▸ Description of the task:
Starting with the line that contains "Instruction: Open the Projects (8) tab" and stopping after the line that contains "Viewport: 208px width, 254px height.", return each line below exactly as written, with no others.

(Collected data entries)
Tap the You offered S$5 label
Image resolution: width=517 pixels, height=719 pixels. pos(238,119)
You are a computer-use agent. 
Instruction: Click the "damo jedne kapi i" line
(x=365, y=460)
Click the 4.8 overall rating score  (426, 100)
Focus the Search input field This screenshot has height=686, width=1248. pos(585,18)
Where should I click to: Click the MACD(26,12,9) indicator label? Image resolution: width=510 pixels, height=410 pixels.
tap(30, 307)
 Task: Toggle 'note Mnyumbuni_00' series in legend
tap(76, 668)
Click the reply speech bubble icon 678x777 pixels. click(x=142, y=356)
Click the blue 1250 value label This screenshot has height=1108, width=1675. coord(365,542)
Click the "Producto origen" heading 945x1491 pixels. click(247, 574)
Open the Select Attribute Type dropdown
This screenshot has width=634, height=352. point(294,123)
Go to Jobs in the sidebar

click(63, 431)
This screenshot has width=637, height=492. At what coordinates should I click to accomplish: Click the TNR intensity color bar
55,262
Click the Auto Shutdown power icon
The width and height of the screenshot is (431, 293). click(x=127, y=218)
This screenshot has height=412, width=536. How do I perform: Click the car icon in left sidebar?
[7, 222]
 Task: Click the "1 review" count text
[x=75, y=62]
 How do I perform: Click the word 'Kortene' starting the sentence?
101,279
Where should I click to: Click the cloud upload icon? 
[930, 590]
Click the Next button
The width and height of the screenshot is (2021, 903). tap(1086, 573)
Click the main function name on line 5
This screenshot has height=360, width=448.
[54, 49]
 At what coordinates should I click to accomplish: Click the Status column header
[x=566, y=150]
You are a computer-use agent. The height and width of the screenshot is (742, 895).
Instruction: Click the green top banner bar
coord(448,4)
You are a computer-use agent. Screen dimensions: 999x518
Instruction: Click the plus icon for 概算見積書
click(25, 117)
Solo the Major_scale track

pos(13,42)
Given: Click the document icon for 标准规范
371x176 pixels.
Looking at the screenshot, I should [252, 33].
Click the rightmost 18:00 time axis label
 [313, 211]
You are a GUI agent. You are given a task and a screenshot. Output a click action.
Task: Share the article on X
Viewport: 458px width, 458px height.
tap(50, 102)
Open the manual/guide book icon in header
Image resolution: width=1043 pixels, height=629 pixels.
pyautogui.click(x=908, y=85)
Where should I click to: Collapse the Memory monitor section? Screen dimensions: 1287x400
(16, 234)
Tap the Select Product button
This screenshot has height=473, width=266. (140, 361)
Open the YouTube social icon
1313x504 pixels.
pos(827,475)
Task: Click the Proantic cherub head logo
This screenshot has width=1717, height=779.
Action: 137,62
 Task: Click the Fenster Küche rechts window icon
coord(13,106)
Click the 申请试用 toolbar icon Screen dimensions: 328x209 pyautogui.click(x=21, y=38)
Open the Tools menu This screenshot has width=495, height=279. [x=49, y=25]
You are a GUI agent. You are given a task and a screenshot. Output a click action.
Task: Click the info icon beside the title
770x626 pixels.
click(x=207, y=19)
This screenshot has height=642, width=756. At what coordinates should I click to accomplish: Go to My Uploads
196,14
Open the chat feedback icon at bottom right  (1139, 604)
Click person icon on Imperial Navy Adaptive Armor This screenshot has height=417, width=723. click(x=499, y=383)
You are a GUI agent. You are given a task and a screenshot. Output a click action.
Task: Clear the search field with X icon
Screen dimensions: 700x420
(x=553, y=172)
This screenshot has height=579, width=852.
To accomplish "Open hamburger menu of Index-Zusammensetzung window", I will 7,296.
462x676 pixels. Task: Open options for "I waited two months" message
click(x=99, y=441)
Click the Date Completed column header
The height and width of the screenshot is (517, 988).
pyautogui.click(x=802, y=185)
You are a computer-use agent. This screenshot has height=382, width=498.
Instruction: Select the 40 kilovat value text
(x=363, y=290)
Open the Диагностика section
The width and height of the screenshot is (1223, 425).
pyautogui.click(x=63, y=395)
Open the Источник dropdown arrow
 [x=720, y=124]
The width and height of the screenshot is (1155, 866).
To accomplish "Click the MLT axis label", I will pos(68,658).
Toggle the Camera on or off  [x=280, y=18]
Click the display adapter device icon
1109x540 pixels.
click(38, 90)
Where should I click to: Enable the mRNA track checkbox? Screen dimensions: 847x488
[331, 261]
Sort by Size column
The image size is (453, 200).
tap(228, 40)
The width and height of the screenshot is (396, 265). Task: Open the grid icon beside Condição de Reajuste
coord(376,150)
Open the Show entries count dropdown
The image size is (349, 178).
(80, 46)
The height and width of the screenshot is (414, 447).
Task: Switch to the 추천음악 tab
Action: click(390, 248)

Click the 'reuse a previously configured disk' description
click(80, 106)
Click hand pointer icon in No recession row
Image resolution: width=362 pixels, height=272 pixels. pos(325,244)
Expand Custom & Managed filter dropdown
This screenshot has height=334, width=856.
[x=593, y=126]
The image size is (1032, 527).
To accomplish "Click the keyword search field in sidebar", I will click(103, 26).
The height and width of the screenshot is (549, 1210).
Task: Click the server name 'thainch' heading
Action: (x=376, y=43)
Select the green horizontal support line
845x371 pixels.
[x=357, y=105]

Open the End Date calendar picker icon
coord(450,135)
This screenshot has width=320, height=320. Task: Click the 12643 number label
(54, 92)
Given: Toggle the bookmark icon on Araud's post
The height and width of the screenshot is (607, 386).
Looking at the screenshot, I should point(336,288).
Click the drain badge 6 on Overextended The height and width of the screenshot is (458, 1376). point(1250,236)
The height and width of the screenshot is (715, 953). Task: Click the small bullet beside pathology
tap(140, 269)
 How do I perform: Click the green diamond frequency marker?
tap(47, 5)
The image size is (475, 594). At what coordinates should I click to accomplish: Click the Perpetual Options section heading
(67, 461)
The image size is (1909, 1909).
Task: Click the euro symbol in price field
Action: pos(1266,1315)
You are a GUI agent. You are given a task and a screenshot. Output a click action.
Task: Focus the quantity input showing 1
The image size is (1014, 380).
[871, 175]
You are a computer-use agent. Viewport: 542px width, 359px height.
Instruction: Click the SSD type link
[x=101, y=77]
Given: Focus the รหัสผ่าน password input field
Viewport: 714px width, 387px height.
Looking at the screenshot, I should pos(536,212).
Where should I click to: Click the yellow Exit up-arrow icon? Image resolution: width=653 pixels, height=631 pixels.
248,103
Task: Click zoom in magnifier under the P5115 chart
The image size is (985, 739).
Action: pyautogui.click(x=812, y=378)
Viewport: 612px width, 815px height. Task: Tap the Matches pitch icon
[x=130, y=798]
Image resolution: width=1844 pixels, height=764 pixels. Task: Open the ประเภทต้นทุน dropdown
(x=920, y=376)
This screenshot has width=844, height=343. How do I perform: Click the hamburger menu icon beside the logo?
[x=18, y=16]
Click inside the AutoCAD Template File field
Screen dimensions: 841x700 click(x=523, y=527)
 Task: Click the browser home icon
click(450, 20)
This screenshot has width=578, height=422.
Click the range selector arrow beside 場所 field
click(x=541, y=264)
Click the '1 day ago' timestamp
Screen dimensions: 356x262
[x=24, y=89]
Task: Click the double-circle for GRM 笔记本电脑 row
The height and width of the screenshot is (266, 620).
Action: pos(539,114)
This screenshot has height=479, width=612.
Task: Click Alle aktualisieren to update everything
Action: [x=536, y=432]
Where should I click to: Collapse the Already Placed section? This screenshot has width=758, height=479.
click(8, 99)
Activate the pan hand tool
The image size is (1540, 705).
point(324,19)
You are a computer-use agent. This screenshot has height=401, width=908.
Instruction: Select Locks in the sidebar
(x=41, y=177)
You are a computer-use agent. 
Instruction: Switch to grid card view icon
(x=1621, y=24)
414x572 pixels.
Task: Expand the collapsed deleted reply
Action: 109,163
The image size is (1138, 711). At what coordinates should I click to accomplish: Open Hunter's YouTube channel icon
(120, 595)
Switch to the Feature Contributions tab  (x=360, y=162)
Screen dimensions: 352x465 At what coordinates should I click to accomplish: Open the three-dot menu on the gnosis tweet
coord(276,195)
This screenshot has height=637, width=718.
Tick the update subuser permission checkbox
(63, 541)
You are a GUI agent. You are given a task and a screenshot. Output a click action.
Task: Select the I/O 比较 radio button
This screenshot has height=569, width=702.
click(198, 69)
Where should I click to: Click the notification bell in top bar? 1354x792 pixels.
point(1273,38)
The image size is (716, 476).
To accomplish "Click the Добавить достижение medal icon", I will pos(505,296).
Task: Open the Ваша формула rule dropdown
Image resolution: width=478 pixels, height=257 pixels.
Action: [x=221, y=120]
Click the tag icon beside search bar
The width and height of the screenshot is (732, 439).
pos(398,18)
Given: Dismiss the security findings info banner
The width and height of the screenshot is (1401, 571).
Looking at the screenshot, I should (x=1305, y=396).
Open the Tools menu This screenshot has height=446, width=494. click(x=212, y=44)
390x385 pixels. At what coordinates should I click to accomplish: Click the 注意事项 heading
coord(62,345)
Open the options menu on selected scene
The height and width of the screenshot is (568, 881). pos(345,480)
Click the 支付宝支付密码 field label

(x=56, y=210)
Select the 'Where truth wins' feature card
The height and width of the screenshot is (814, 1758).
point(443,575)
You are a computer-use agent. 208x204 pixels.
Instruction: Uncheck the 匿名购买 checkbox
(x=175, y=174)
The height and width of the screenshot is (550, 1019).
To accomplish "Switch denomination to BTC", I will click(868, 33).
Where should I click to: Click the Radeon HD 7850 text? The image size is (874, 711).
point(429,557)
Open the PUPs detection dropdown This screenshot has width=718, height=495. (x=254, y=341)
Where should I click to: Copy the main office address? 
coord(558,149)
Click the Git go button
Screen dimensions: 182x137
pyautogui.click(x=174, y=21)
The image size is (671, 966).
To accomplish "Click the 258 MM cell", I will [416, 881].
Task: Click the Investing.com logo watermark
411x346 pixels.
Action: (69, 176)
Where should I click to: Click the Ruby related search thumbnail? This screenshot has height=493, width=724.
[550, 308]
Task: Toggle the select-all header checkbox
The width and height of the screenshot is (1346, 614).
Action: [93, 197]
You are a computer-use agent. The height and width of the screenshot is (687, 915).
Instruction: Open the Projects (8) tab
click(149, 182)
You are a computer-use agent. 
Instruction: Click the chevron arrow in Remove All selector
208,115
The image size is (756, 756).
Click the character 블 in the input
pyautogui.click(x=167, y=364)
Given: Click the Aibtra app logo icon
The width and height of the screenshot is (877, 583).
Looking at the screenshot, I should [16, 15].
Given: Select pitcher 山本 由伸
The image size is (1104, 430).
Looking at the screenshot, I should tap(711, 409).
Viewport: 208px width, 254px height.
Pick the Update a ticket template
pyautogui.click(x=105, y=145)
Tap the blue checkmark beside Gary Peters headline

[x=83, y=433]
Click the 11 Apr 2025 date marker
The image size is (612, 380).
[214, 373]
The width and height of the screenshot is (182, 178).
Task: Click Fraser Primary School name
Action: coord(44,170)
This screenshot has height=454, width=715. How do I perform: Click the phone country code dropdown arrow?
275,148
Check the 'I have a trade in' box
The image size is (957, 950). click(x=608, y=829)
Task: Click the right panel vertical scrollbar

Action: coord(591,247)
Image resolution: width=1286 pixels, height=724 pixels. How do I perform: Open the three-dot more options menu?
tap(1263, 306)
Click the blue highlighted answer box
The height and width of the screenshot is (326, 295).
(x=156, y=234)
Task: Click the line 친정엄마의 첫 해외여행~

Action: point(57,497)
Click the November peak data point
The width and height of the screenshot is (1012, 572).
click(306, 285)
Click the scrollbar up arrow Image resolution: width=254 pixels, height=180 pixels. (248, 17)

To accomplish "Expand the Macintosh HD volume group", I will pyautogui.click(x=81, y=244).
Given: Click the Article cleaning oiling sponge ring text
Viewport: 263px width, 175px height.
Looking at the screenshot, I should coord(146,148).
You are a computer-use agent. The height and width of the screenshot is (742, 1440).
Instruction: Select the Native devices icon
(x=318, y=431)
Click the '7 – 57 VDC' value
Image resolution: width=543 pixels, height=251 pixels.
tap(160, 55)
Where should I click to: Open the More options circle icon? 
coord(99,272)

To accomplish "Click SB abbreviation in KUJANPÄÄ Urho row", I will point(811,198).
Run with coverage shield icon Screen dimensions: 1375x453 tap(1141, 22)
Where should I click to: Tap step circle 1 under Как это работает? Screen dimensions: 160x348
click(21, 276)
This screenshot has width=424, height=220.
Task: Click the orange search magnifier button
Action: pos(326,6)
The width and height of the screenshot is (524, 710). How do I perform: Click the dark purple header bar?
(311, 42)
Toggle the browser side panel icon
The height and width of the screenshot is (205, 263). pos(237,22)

▸ Solution:
Instruction: Open the Projects (8) tab
click(149, 182)
You are a computer-use agent. 
Instruction: Click the chevron arrow in Remove All selector
208,115
The image size is (756, 756).
Click the character 블 in the input
pyautogui.click(x=167, y=364)
Given: Click the Aibtra app logo icon
The width and height of the screenshot is (877, 583).
Looking at the screenshot, I should [16, 15].
Given: Select pitcher 山本 由伸
The image size is (1104, 430).
Looking at the screenshot, I should tap(711, 409).
Viewport: 208px width, 254px height.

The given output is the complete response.